Benché le statue dei due Buddha siano state quasi completamente distrutte, i loro profili e alcune loro fattezze sono tuttora riconoscibili nelle cavità. È possibile per i visitatori esplorare le caverne dei monaci e i passaggi che le uniscono. Come parte dello sforzo internazionale per ricostruire l’Afghanistan dopo la guerra contro i Talebani, il governo del Giappone e alcune altre organizzazioni (tra cui l’Afghanistan Institute di Bubendorf in Svizzera e l’ETH di Zurigo) si sono impegnate nella ricostruzione delle due grandi statue di Buddha.

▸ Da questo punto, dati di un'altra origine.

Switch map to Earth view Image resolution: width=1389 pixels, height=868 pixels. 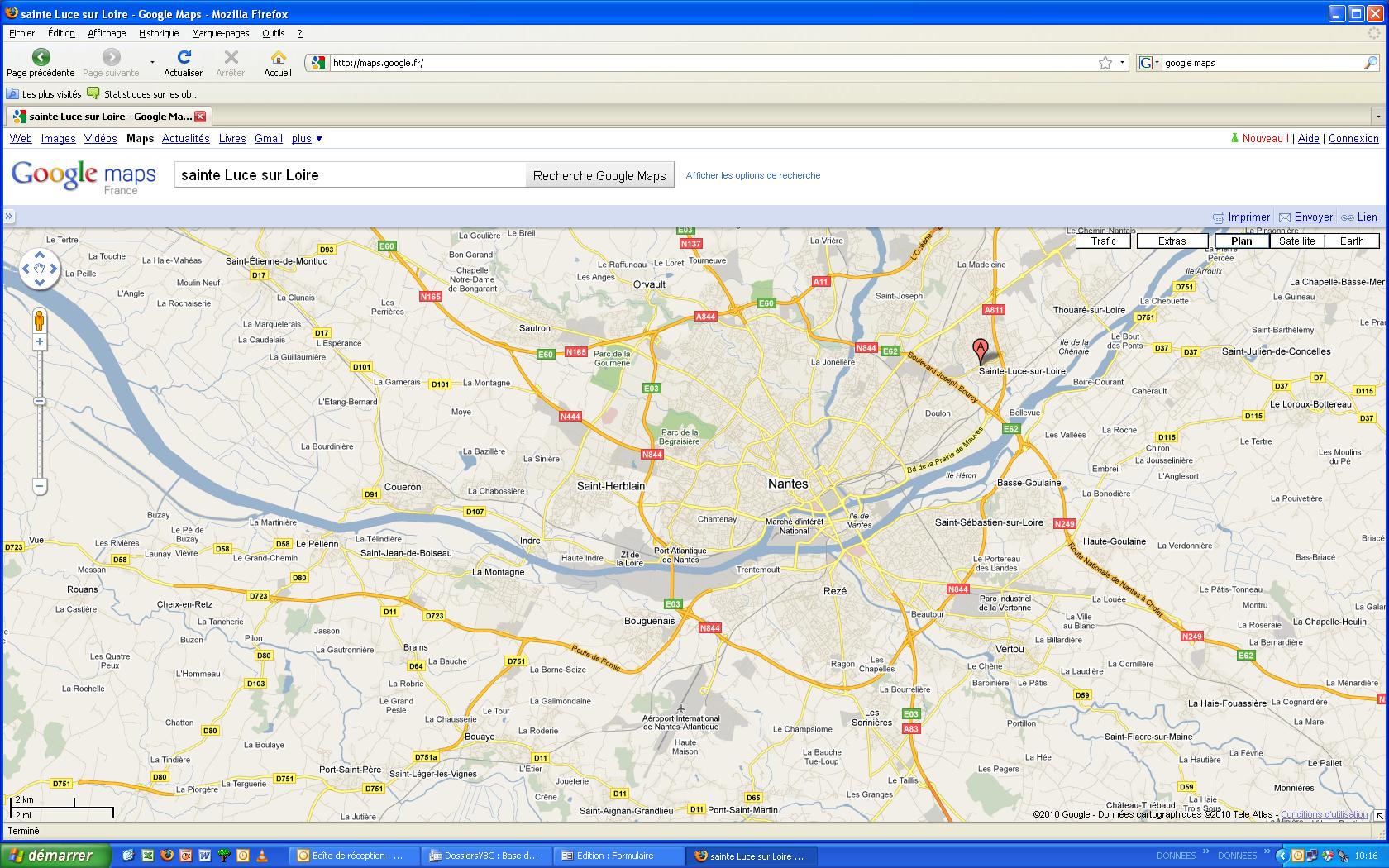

Tuttavia il restauro del sito non è stato considerato prioritario dall'UNESCO e probabilmente i Buddha non saranno mai ricostruiti. Gli sforzi porteranno attualmente solo in due direzioni: consolidamento della roccia e delle nicchie che hanno sofferto per il bombardamento e la ricerca del terzo Buddha, un Buddha coricato in parinirvāna, di cui Xuanzang fa una descrizione e che dovrebbe essere nella vallata.

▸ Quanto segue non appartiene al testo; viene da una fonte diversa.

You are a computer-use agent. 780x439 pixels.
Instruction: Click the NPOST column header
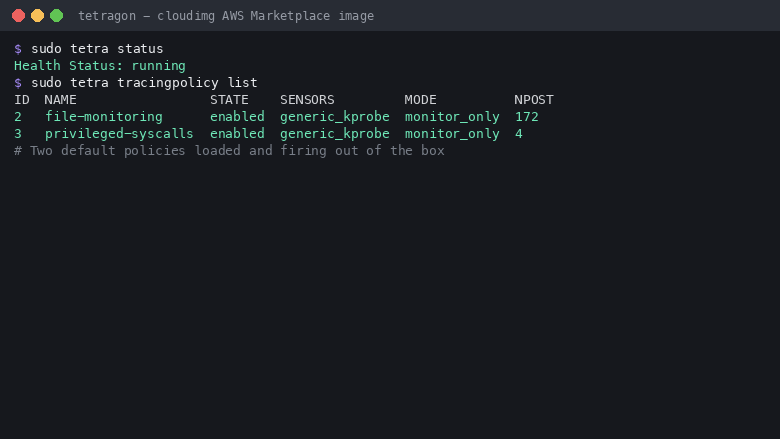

Il governo afgano ha chiesto all’artista giapponese Hiro Yamagata di ricreare i Buddha di Bamiyan usando 14 raggi laser che proiettino le immagini delle statue nelle nicchie in cui erano stati scolpiti. I laser saranno alimentati tramite energia solare ed eolica. Se approvato dall’UNESCO il progetto, del costo di 9 milioni di dollari, in teoria avrebbe dovuto essere completato entro il 2007 ma, a tutt'oggi, non si hanno notizie in merito.

[modifica] Documentari

Nel mese di marzo 2006 il regista svizzero Christian Frei ha realizzato un documentario di 95 minuti, intitolato “I Buddha giganti", che parla delle statue, della decisione dei Talebani di distruggerle e delle reazioni internazionali.